ОТРИЦАНИЕ ОТРИЦАНИЯ
Жизнь его и творчество изучены до полной исчерпанности, – рассмотрено каждое слово, исчислен каждый шаг. Но это изучение чаще всего не было ни критическим, ни достаточно объективным – обходились и замалчивались те слова или шаги, которые противоречили представлениям исследователей о человеческом совершенстве. В результате Пушкин предстал в их работах солнечным гением, гармонически прекрасной личностью – таким, как он виделся Гоголю: «...Это русский человек в его развитии, каким он может быть явится через двести лет».

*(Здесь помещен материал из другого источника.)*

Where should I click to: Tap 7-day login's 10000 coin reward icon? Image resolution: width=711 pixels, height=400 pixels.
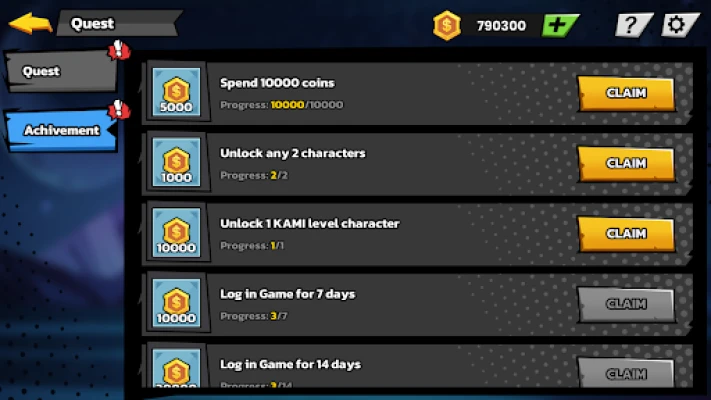[x=176, y=303]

Вот назначенные времена и наступили. Но, во-первых, за двести лет мы сами едва ли настолько усовершенствовались, чтобы с великанами равняться. Во-вторых, так многократно и резко менялись представления, свергались авторитеты и рушились кумиры, что и Пушкину не миновать бы подобной участи, будь он только воплощением совершенств – демократических, либеральных, консервативных или просто художественных. Нет, именно противоречия, включая самоотрицание высвечивали его фигуру по-разному при поворотах времян, совпадая с очередной эпохой то чёрным своим профилем, то белым, то чёрным, то белым... Пусть некоторые примеры покажутся теперь изжёванными, – я помню их первый шокирующий вкус.
Тем же гекзаметром, которым Николай Гнедич перевёл «Илиаду» (а мы его перевод читаем и посейчас), Пушкин написал два двустишия, посвящённые этому крупному культурному событию в жизни России. Одно из них написано в комплиментарном тоне и передаёт величие литературного подвига Гнедича. Тон второго насмешлив до грубости. Это уже эпиграмма, высмеивающая не только несовершенства перевода, но и физические недостатки переводчика, а заодно и автора бессмертной «Илиады».

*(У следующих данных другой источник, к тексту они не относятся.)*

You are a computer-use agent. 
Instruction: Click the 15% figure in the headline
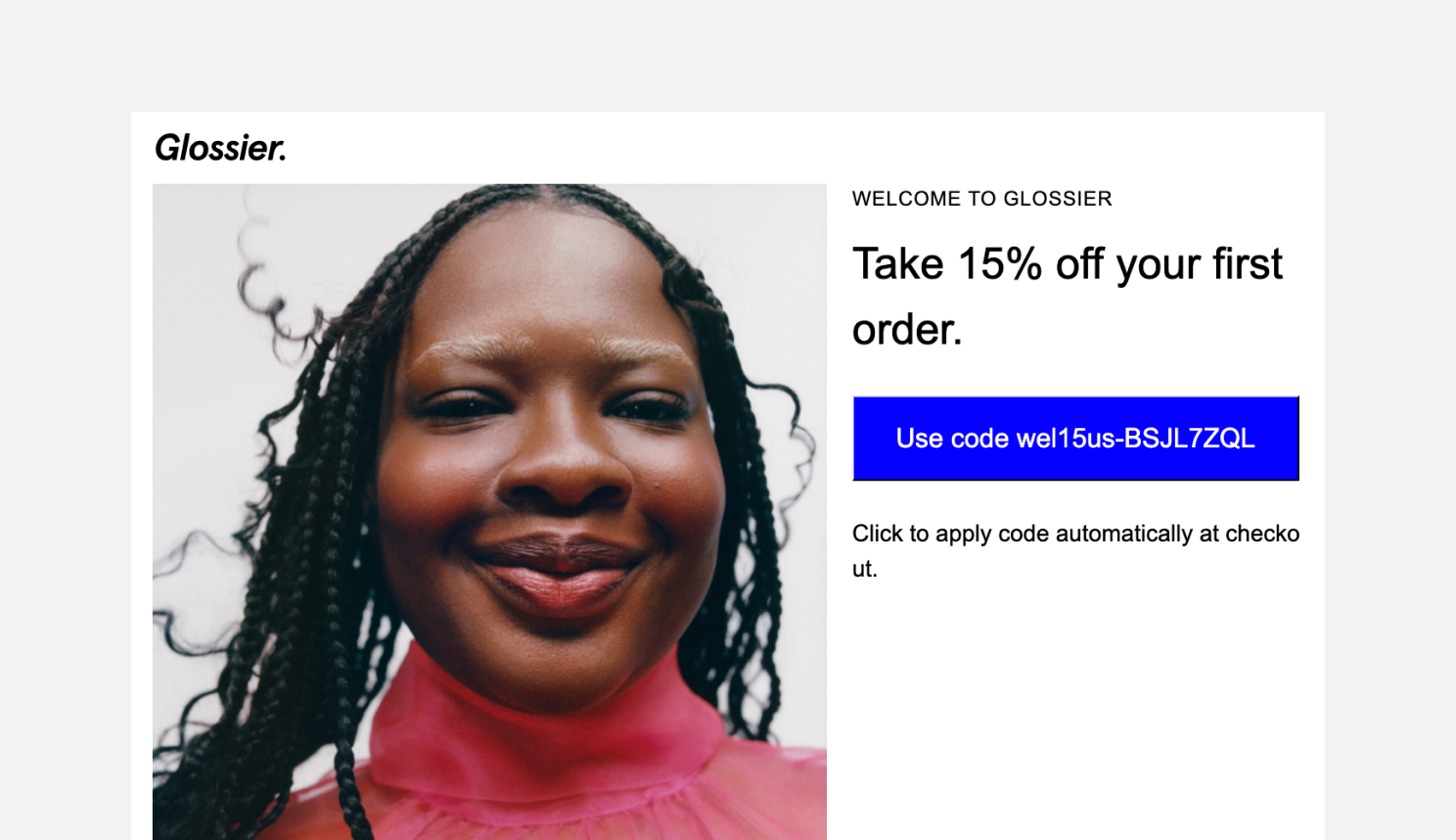click(1000, 264)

Ещё пущие этические головоломки задаёт он, заставляя нас следить за перипетиями своих любовных похождений. Это не Вересаев в книге «Пушкин в жизни» и не Рессер в автобусной экскурсии, а он сам сначала в возвышенных и несколько слащавых ямбах поёт о «гении чистой красоты» (между прочим, это – обескавыченная цитата из Жуковского), а затем в письме приятелю цинично отчитывается, как он ту же даму «на днях с помощию Божией»... умноготочил. Вот именно: обескавычил и умноготочил, а между этими знаками препинания заключены льстивая мольба, долгое ухаживание за хорошенькой генеральшей и, наконец, артистическая бравада, похвальба вчерашнего лицеиста. Не пародирует ли он концовку романа Евгения и Татьяны, так восхитившую Достоевского? Не пародия ли и сам Александр Сергеевич на себя же в качестве золотого кумира пушкиноведов?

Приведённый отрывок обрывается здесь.